Requirement
Answer with a number only: how many lines of the entries below contain the word "Follow"?

Data supplied
▬▬▬

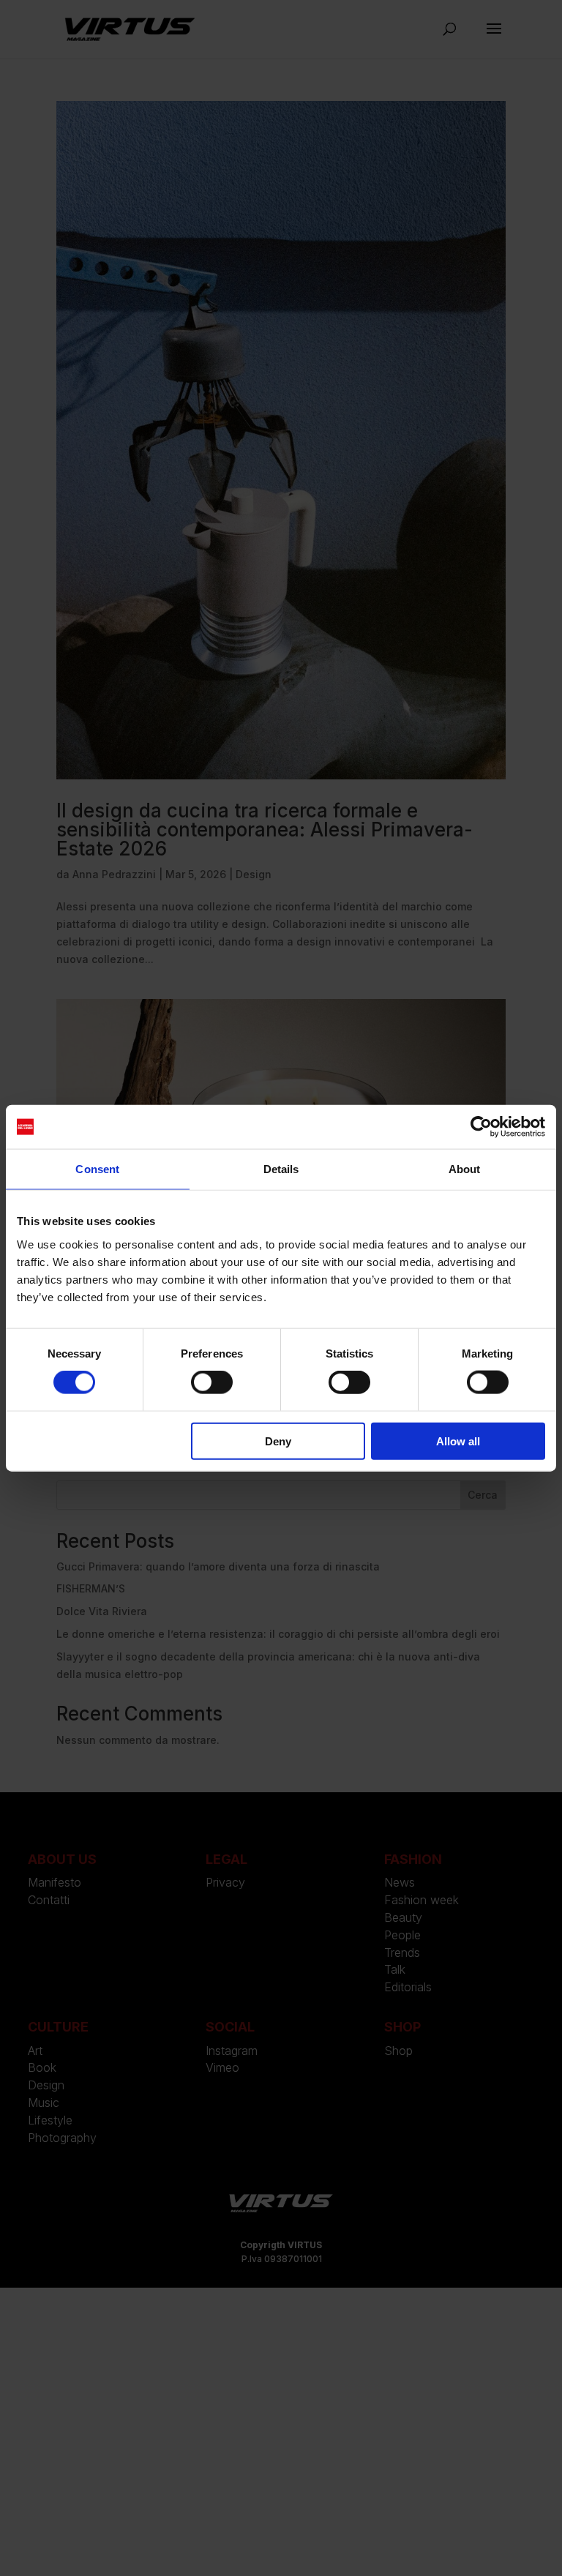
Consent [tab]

▬▬▬

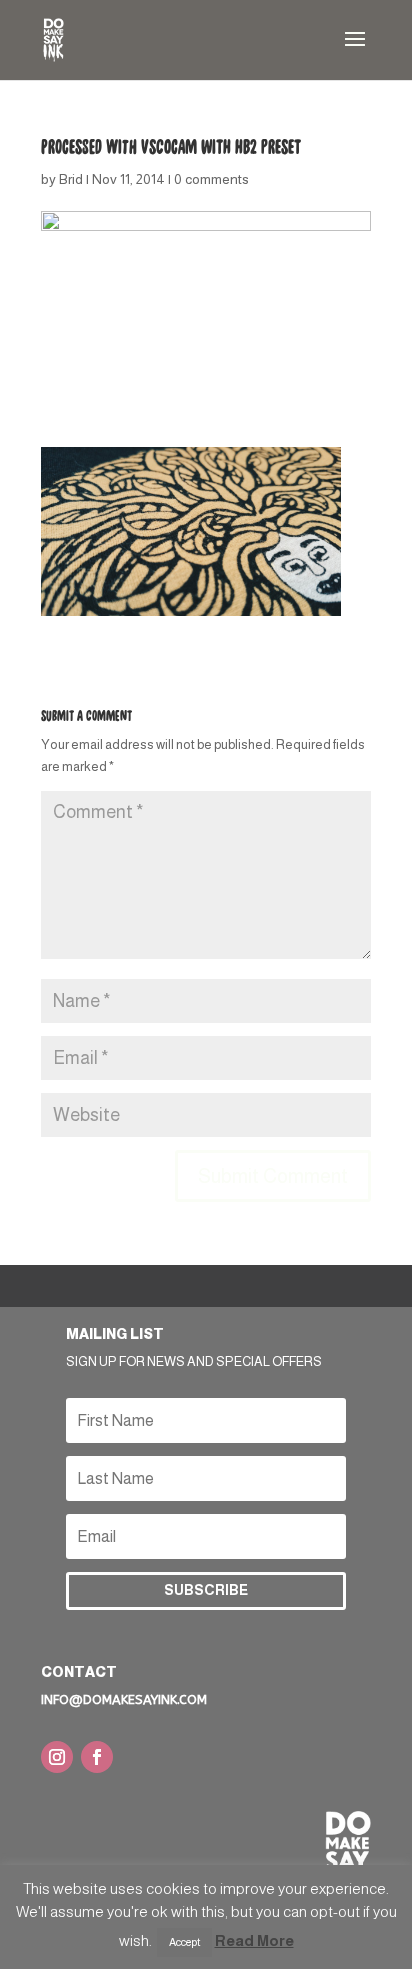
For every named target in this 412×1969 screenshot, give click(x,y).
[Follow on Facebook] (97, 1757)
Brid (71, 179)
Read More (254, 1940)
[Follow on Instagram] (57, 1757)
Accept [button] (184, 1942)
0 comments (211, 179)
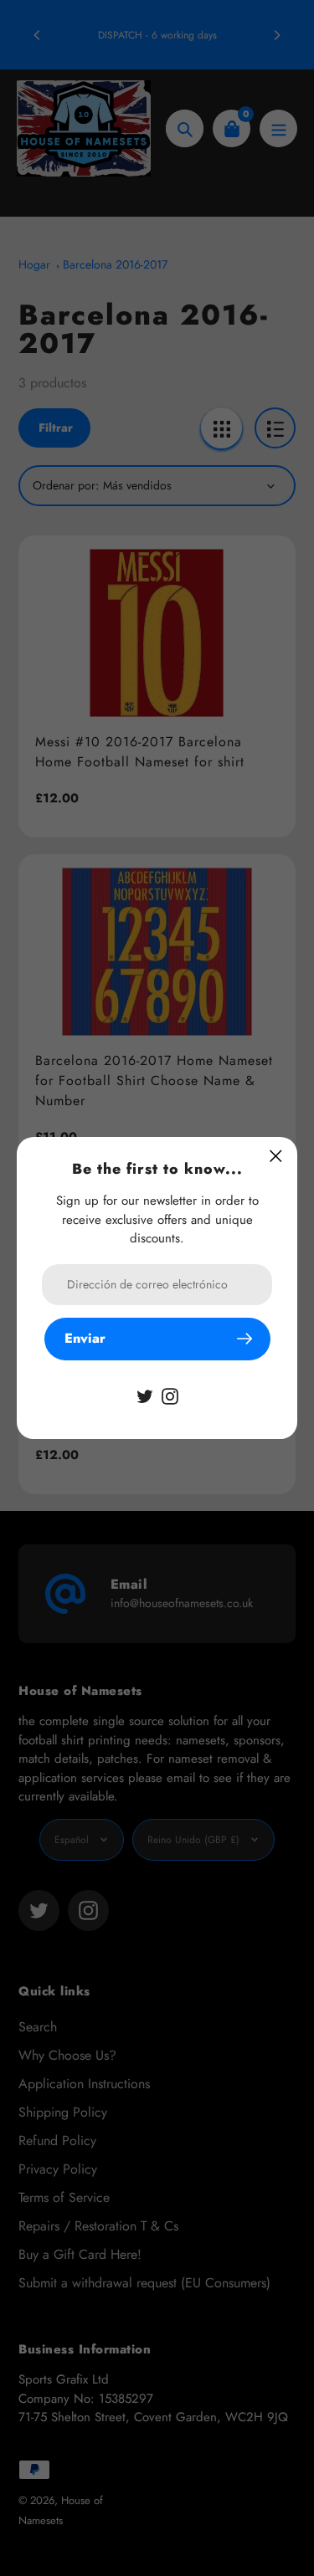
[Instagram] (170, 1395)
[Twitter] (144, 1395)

▬▬▬

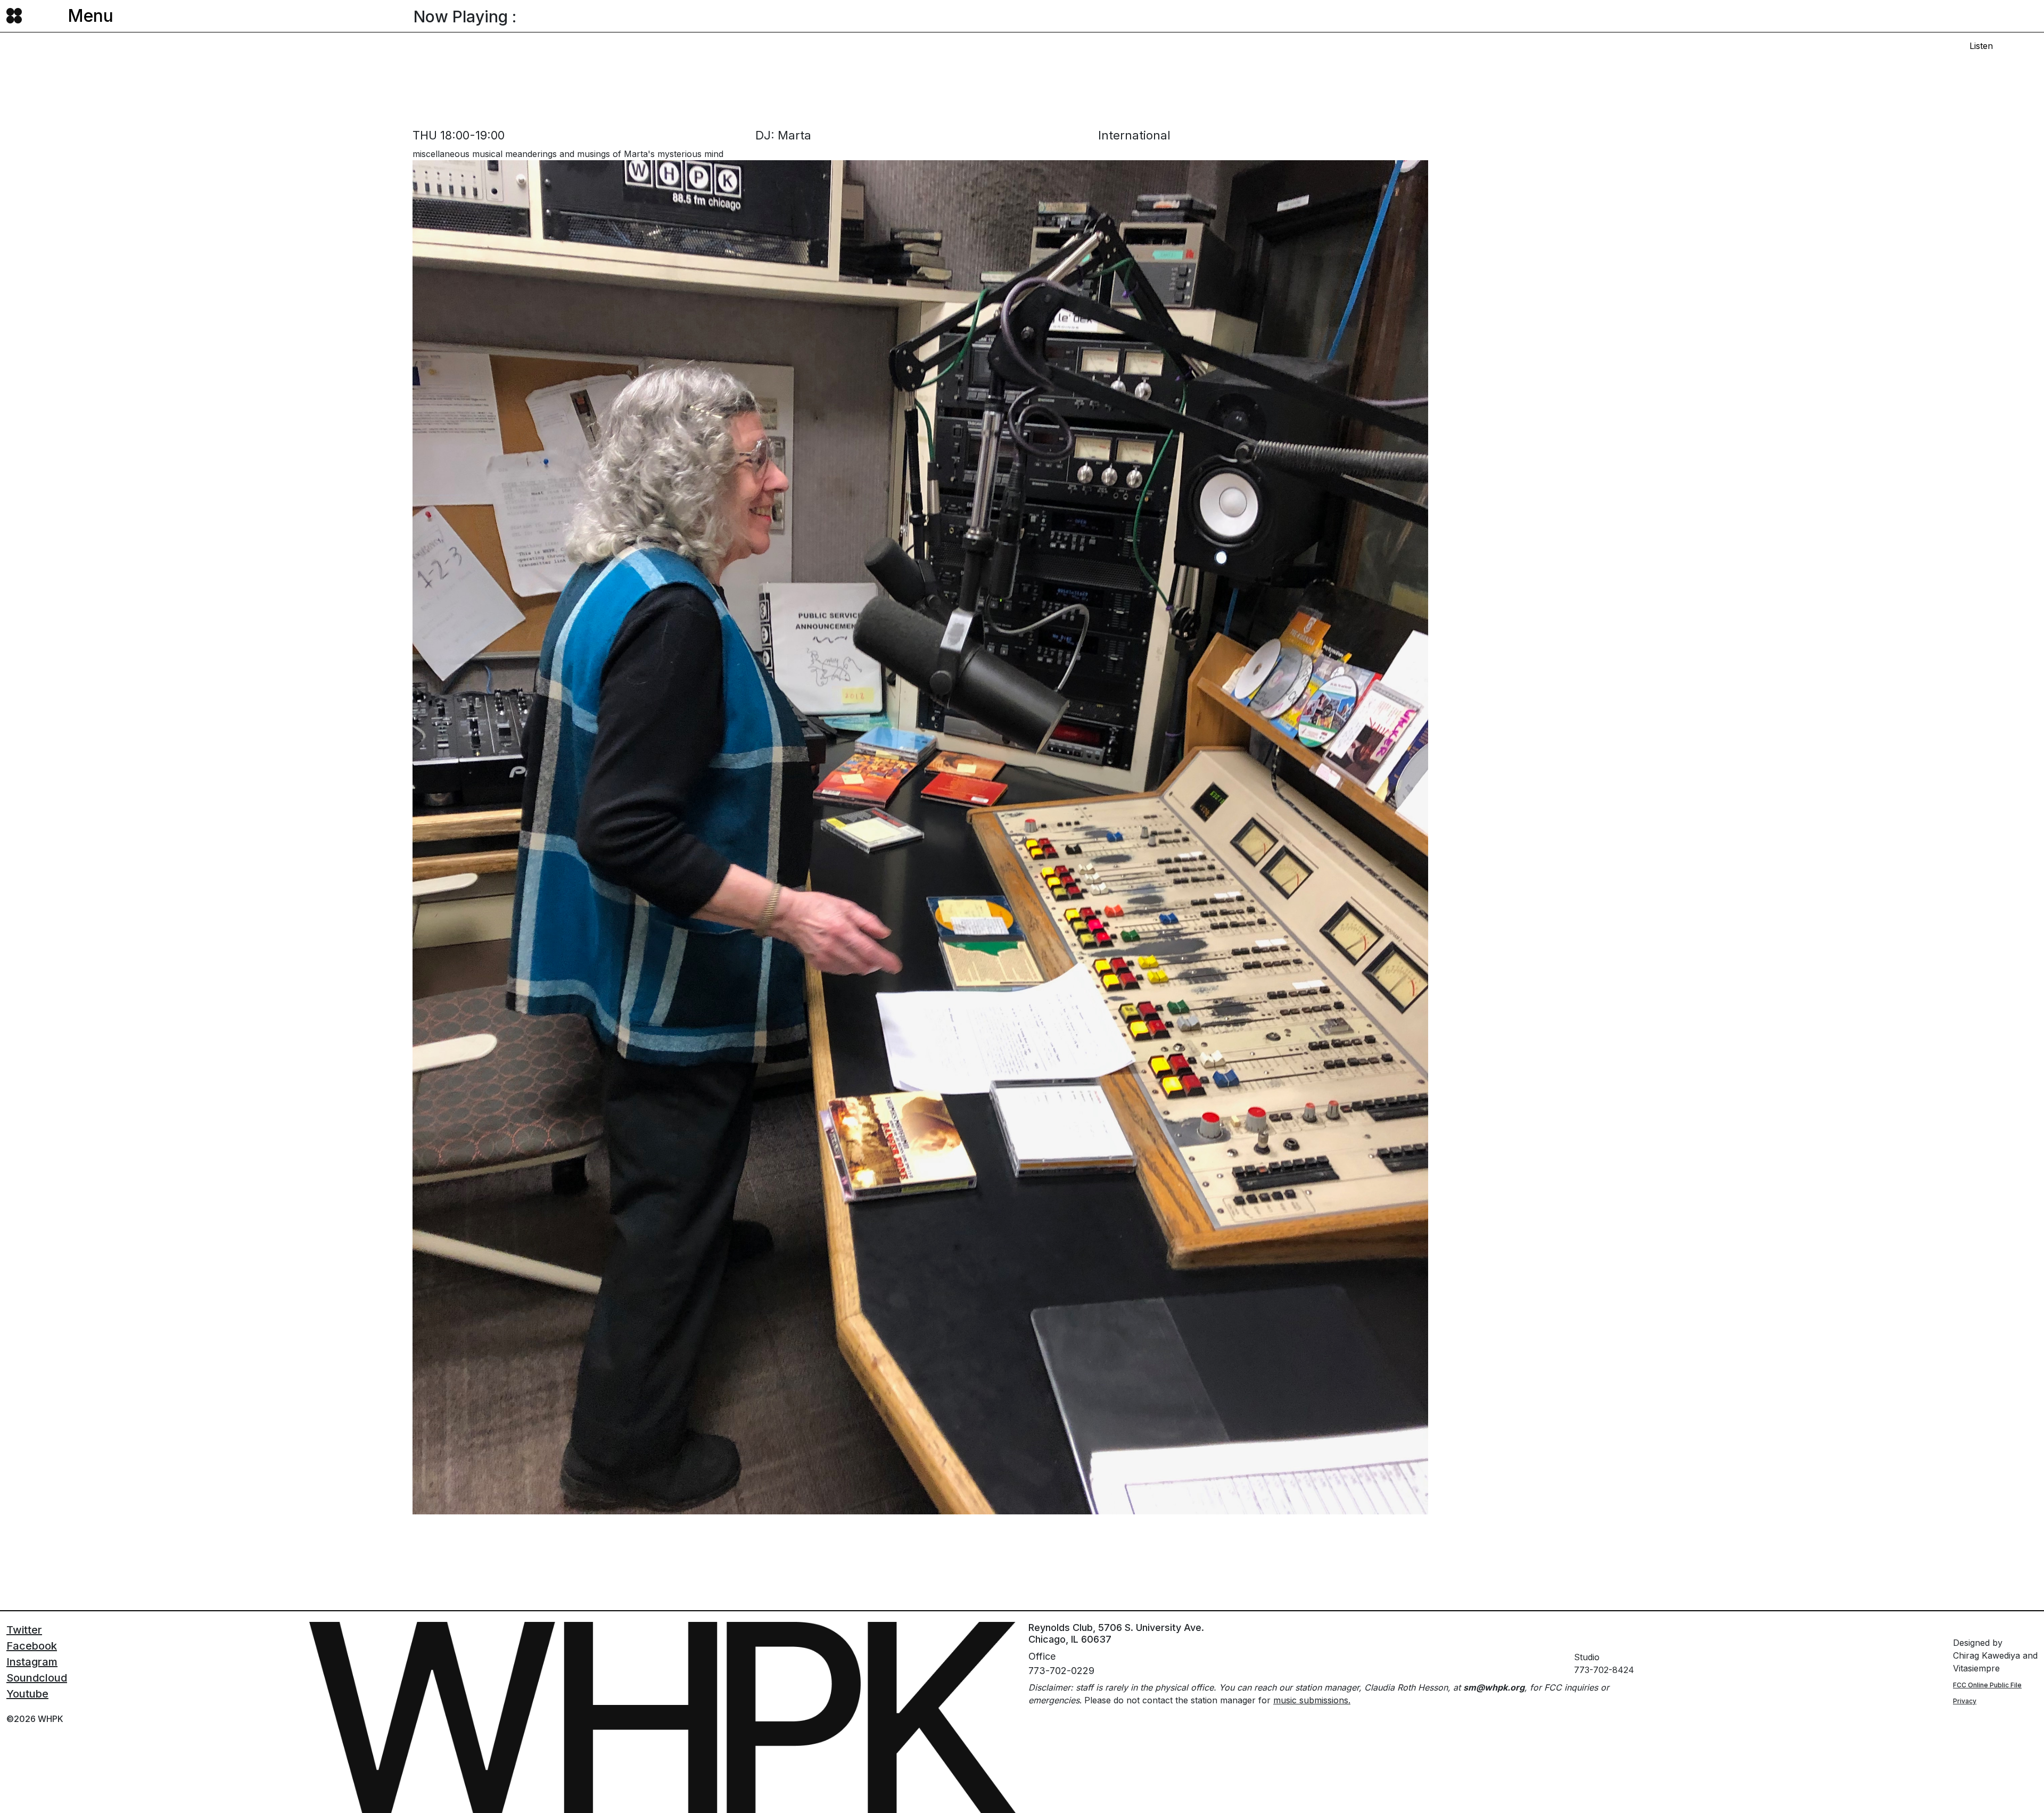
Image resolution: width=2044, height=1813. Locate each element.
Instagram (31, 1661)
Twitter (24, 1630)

▬▬▬

Answer to this task
2